> _Exercise directions_
Pick out each line in the entries below that contains the word "with", and copy those lines.

— BEGIN Provided data —

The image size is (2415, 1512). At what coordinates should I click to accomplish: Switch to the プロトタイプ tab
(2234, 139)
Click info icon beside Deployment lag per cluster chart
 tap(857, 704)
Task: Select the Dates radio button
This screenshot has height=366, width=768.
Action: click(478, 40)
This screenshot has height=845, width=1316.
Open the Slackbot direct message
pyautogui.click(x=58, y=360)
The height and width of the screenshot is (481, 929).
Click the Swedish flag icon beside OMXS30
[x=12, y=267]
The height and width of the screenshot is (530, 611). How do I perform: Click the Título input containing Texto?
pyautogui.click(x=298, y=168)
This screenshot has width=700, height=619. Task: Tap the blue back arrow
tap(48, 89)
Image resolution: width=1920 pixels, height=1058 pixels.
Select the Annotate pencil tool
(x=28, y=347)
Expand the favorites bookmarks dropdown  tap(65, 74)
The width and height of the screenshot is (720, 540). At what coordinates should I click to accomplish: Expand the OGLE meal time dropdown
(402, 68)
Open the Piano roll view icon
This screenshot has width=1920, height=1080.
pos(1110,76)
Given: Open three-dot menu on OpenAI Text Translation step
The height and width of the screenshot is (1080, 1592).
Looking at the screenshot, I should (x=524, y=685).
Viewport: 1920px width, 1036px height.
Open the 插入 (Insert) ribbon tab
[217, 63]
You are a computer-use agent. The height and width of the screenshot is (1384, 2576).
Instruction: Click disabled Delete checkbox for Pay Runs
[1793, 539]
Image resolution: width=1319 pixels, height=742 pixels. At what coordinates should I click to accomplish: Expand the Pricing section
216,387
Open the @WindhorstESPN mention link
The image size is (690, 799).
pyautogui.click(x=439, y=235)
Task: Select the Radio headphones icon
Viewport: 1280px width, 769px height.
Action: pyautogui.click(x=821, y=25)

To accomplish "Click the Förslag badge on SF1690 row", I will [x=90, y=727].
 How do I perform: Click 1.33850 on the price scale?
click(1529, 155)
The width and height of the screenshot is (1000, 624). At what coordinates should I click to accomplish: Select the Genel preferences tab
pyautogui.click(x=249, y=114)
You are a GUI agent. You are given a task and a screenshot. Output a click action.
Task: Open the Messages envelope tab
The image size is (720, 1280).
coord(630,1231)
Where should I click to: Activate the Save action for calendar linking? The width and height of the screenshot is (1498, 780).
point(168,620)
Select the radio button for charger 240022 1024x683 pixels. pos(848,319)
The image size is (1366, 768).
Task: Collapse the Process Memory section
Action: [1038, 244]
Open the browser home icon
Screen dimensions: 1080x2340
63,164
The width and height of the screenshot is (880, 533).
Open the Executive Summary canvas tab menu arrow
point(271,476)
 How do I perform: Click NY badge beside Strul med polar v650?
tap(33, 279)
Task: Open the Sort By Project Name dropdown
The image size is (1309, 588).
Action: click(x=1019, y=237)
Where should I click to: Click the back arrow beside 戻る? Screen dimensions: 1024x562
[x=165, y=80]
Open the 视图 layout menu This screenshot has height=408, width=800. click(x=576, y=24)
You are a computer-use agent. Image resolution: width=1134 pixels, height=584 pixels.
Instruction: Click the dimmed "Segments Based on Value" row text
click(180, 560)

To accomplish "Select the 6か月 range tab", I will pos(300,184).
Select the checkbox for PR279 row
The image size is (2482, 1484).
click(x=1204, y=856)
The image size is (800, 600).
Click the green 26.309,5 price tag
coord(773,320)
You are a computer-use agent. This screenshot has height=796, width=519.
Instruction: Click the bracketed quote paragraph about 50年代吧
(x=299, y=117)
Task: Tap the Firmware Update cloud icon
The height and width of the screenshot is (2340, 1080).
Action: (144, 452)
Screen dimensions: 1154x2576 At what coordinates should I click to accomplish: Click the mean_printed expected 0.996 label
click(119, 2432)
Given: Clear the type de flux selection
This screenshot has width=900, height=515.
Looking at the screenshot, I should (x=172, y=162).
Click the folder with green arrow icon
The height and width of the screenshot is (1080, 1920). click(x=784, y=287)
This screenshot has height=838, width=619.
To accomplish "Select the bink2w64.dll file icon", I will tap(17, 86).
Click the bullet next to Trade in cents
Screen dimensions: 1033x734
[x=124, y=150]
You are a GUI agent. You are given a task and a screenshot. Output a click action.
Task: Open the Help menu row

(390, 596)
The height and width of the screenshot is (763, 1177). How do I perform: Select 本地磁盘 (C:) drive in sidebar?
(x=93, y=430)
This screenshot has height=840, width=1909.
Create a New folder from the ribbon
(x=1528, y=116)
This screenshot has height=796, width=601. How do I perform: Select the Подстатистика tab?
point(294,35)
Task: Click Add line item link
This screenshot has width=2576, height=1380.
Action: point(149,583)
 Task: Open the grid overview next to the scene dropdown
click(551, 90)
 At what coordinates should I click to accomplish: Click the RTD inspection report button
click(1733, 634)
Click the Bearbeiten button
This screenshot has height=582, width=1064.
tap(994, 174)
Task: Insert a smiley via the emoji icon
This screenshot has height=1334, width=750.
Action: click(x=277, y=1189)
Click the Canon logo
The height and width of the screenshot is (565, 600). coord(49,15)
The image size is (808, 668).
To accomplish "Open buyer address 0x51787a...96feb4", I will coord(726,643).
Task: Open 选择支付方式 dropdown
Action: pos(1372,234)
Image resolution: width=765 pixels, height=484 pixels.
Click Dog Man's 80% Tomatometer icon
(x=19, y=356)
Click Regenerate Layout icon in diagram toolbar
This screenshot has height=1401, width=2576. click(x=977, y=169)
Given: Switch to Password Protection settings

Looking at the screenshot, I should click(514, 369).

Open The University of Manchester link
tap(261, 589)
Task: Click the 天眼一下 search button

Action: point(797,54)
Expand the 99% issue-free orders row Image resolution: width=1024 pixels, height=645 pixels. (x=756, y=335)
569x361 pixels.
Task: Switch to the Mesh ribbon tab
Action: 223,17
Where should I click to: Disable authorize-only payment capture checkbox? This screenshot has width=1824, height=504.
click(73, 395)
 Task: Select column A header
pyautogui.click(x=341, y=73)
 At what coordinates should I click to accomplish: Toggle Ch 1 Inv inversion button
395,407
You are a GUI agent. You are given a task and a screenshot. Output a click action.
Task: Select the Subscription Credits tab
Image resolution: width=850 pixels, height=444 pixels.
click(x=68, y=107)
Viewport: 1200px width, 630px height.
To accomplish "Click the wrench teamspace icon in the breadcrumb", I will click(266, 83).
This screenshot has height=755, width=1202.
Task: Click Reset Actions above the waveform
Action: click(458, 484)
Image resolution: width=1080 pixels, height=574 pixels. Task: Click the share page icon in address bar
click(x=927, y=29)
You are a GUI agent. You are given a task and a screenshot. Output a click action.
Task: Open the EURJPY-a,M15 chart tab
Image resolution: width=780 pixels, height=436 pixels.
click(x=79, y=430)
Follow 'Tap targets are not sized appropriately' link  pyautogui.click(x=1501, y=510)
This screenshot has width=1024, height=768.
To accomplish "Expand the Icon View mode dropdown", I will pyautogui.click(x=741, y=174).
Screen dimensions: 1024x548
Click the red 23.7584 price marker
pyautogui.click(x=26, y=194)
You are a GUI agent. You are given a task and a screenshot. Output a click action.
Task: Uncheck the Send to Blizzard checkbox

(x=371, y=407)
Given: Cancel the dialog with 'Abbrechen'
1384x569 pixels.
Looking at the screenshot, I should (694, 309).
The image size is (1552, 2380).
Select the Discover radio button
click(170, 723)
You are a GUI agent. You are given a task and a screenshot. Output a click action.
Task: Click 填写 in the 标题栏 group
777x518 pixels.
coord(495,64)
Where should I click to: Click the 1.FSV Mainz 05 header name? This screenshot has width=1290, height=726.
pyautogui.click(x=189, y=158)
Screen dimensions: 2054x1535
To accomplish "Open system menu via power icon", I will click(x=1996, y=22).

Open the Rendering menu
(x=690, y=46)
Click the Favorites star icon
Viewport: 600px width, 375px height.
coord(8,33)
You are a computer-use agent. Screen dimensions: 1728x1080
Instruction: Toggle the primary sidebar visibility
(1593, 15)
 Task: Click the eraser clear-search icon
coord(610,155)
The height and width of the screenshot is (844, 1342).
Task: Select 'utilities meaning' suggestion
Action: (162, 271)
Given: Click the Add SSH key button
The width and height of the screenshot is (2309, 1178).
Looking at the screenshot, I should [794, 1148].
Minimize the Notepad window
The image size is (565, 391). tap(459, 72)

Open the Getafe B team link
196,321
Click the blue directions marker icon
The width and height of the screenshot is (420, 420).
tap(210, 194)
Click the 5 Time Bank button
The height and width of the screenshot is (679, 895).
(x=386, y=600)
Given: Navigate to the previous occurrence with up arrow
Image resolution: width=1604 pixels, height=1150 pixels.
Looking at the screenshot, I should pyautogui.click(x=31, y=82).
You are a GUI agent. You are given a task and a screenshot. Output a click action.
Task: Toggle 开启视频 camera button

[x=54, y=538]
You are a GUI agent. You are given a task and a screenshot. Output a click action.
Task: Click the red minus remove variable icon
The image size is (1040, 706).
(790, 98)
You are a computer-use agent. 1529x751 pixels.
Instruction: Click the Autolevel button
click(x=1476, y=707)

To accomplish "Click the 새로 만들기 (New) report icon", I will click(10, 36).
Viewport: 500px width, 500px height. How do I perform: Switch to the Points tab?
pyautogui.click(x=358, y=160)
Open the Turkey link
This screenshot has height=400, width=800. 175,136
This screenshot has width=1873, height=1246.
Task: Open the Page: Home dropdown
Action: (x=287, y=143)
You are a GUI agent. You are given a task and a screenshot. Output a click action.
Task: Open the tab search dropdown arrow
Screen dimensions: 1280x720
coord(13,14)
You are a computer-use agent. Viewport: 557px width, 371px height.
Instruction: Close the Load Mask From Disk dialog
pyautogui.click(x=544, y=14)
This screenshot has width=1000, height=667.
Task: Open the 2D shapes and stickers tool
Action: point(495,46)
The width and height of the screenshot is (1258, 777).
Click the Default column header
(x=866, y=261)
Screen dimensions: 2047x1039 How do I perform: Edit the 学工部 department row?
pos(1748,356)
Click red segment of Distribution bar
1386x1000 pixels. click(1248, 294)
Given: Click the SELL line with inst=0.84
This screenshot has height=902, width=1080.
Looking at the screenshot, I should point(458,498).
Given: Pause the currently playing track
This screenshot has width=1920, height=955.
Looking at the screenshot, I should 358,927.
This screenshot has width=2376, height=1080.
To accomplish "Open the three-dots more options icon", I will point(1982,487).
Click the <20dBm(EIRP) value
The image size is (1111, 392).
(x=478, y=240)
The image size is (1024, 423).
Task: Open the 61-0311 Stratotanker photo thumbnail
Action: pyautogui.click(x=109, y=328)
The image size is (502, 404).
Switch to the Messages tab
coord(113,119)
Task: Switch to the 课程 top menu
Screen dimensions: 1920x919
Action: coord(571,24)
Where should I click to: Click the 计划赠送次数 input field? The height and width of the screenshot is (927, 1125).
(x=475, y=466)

— END Provided data —

> _Task answer_
Click the folder with green arrow icon
Given: Cancel the dialog with 'Abbrechen'
Given: Navigate to the previous occurrence with up arrow
Given: Click the SELL line with inst=0.84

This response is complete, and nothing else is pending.